First of all let’s have a look at some of the promising technologies from the past that rode on hype and then declined in their popularity:

  • Bitcoin
    • UP: Do you remember all the crazy hype surrounding bitcoin and people getting rich out of nowhere? I personally have a very small amount in a Bitcoin ETF (which didn’t grow much), but know a friend who lost keys to a wallet with a dozen bitcoins, and another one who kept telling me that one bitcoin will be worth like 4 apartments in NYC.
    • DOWN: Well, bitcoin as well as the blockchain technology behind it didn’t disappear, but the hype is definitely not there any longer. It is very likely we won’t see a huge rise again (or maybe we will see?). Scalability, regulatory and other reasons made this slow down. Some niche applications of blockchain are thriving though.
  • Windows Phone
    • UP: Ok, you might be asking “what is this?” or “why is it here?”. I included it here because I personally worked for about 1 year on a Windows Phone project back in 2011. The promise was that this will rival iPhone and Android devices.
    • DOWN: the market simply did pick this one up, there wasn’t enough of app development and MS eventually pivoted to something else.
  • Augmented/Virtual Reality
    • UP: Another major hyped technology. Think about Google Glasses or META’s Oculus or Microsoft’s HoloLens, these technologies promised to revolutionize gaming, work, entertainment, and everyday life.
    • DOWN: I didn’t buy this hype myself because it somehow makes me disgusted imagining myself living and interacting with people in a virtual world instead of the real one. Again, some niche applications still exist.
  • Artificial Intelligence (AI)
    • UP: So I’m sure you have read about multiple waves of AI technology, early 50s when it first appeared, 80s when expert systems were promising to change everything and (drumroll…) now when Generative AI is the next big promise.
    • DOWN: I don’t know when the exact time for the downturn will come, but there are obvious problems with it (high compute costs, wrong facts, plagiarism – I make it a point not to copy anything from GenAI into my posts).
  • Many other technologies of different scale (3D printing, 3D TV, BlackBerry, delivery drones, Fire Phone, etc, etc)

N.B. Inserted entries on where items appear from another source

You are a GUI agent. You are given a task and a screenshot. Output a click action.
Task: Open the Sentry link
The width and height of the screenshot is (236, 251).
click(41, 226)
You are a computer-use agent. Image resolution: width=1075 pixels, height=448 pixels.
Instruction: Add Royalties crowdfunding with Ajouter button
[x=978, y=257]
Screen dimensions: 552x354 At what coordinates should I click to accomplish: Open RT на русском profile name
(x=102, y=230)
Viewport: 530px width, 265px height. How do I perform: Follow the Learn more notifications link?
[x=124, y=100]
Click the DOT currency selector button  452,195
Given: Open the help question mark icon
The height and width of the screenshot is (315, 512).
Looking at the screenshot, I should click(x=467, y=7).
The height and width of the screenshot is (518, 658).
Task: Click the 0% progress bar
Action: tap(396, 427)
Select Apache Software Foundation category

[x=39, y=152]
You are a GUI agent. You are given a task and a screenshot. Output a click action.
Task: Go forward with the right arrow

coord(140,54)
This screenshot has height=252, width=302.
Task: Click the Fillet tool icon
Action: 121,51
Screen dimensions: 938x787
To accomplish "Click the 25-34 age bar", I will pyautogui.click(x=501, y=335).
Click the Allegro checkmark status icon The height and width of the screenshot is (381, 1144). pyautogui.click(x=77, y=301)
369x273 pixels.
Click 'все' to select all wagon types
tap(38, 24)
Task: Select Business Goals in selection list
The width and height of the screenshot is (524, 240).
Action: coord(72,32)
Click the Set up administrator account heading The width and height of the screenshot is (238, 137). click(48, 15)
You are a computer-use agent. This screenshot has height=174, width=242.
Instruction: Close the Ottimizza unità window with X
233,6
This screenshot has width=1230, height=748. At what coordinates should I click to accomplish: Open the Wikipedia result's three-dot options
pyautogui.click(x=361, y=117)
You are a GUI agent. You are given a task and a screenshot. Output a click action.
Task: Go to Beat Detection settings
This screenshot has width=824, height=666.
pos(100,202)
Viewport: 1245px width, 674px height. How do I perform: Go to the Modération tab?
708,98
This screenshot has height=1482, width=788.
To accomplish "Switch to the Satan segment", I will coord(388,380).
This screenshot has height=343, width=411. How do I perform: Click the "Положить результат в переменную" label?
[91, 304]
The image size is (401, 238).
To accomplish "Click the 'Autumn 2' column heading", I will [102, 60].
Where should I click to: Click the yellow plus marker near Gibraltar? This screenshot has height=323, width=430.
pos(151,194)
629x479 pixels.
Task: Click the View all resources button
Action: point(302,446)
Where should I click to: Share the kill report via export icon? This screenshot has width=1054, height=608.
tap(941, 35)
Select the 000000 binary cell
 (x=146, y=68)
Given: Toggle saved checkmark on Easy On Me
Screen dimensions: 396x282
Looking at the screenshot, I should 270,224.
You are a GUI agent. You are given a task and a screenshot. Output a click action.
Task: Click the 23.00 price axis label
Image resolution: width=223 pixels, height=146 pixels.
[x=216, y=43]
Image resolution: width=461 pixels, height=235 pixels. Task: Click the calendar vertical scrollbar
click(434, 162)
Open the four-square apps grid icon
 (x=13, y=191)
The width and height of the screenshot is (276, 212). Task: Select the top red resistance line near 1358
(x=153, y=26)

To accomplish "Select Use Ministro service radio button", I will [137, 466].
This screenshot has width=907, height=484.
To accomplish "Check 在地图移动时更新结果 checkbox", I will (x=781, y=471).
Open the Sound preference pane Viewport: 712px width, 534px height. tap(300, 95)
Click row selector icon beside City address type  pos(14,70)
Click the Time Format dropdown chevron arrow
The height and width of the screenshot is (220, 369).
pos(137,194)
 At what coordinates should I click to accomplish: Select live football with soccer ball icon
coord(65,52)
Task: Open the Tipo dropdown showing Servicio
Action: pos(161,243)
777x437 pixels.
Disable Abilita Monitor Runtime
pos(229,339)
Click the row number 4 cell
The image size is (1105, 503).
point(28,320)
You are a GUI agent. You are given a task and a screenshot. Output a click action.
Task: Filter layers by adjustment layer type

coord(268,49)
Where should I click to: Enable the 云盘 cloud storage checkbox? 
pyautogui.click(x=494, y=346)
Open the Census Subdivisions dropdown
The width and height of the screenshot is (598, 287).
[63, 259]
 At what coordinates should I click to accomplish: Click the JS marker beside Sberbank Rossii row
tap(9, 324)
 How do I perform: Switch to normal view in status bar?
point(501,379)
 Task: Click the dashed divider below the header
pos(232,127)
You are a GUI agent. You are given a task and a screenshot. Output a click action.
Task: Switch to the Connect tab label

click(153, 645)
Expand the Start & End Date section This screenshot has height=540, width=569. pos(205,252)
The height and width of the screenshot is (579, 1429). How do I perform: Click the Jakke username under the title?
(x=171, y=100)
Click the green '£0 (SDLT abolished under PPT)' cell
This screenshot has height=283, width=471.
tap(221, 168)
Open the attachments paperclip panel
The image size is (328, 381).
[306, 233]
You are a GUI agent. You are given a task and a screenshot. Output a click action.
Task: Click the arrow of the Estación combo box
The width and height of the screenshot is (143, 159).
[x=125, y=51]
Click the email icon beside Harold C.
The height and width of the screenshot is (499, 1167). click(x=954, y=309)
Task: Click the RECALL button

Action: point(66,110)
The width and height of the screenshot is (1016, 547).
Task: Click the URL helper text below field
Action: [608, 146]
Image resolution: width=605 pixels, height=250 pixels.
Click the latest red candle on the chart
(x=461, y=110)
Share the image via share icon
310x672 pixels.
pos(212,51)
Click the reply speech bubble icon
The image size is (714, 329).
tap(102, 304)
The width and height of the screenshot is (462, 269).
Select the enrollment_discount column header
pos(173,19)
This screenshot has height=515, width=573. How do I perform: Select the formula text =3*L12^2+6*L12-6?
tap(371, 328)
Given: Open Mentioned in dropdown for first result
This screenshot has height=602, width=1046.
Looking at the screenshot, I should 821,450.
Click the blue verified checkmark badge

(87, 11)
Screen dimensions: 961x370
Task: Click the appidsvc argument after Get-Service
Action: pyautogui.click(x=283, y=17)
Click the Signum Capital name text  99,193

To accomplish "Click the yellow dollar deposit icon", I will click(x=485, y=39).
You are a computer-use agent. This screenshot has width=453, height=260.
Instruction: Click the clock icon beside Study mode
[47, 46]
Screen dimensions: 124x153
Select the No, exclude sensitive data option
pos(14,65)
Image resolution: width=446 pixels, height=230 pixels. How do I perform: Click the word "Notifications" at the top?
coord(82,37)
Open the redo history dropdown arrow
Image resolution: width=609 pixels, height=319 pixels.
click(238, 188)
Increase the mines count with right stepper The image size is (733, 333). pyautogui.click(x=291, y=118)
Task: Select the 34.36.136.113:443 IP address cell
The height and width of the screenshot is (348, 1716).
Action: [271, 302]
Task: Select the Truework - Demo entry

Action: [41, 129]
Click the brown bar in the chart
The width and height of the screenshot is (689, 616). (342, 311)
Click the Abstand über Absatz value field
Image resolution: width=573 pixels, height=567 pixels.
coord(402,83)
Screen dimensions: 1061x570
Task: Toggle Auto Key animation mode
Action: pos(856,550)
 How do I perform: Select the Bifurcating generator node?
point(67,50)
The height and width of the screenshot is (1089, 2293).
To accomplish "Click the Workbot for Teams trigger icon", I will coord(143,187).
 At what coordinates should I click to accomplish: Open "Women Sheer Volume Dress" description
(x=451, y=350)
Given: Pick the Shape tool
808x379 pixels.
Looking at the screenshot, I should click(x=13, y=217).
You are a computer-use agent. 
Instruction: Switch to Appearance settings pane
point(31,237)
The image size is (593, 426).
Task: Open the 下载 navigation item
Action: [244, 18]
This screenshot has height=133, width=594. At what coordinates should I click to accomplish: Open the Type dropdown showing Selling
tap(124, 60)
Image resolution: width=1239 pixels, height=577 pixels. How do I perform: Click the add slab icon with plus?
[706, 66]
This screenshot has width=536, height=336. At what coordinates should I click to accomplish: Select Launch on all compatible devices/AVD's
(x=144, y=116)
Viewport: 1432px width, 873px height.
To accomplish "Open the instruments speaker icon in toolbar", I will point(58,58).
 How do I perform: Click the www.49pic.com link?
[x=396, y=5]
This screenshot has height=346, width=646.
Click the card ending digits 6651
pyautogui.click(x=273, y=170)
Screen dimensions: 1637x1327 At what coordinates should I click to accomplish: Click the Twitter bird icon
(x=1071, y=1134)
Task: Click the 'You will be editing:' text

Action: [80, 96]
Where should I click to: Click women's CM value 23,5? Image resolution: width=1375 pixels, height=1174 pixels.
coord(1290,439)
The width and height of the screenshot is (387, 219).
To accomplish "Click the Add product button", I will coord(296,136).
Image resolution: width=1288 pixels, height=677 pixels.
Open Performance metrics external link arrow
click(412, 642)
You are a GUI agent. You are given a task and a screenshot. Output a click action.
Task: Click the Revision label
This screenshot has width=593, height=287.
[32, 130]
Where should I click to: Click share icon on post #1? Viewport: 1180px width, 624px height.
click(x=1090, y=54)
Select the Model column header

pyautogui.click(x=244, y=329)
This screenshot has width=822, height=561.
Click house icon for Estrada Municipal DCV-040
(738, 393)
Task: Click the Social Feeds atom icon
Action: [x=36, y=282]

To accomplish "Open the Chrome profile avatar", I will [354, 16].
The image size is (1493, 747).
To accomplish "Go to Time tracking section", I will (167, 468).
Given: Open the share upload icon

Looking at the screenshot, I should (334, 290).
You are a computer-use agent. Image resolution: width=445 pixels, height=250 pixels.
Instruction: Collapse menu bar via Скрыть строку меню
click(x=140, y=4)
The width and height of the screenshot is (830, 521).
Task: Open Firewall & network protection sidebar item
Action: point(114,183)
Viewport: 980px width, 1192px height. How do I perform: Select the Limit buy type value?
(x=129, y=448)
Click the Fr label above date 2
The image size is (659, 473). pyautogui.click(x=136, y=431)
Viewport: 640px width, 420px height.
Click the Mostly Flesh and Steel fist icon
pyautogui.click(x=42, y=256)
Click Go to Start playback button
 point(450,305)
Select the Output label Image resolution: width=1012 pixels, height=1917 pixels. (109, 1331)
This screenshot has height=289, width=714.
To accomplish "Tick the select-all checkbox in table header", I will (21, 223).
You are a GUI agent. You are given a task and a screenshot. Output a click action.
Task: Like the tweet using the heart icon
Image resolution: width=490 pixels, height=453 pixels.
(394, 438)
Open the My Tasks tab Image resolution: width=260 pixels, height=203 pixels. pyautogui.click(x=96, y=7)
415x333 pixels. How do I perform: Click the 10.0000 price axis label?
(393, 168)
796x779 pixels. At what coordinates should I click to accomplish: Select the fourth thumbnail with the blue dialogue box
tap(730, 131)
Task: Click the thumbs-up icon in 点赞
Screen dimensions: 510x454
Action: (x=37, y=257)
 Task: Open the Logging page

Potentially we can generalize abovementioned technology trends into three categories of downfall:

  • Complete disappearance: VHS, CD, BlackBerry, etc.
  • Reduction to niche usages: VR for gaming, 3DPrinting for specific applications, etc.
  • Enduring: Personal Computers, Internet

Now, where am I going with all of this? I’m trying to ask myself a question: is it possible to guess for any new technology if it is going to disappear, get reduced to a niche use, or will endure beyond our lifetime? Additionally is it possible to catch the “up” wave and ride it until the peak?

Let’s take the case of NVIDIA. If AI is a gold rush, NVIDIA is selling shovels. I found an article from 2019 arguing that NVIDIA will supras Apple in market cap, the argument states that the AI market will grow to 15T$ and that the computer is switching to GPU which logically makes sense.

Here are some recommendations for my future self to be on the lookout:

  • People have entire careers dedicated to spotting these trends so it makes sense to be aware (re-subscribed to weekly TechCrunch newsletter).
  • Spot tech industry trends using professional networks.
  • Spend dedicated time once monthly thinking about well positioned companies (scheduled time for myself).
  • Do my own numbers once anything appears interesting (this is a difficult one, but it would set you ahead of others, think of “The Big Short” movie).
  • Risk here and there.

Do you have any thoughts on the topic? What is that big thing you missed, you think you could have caught?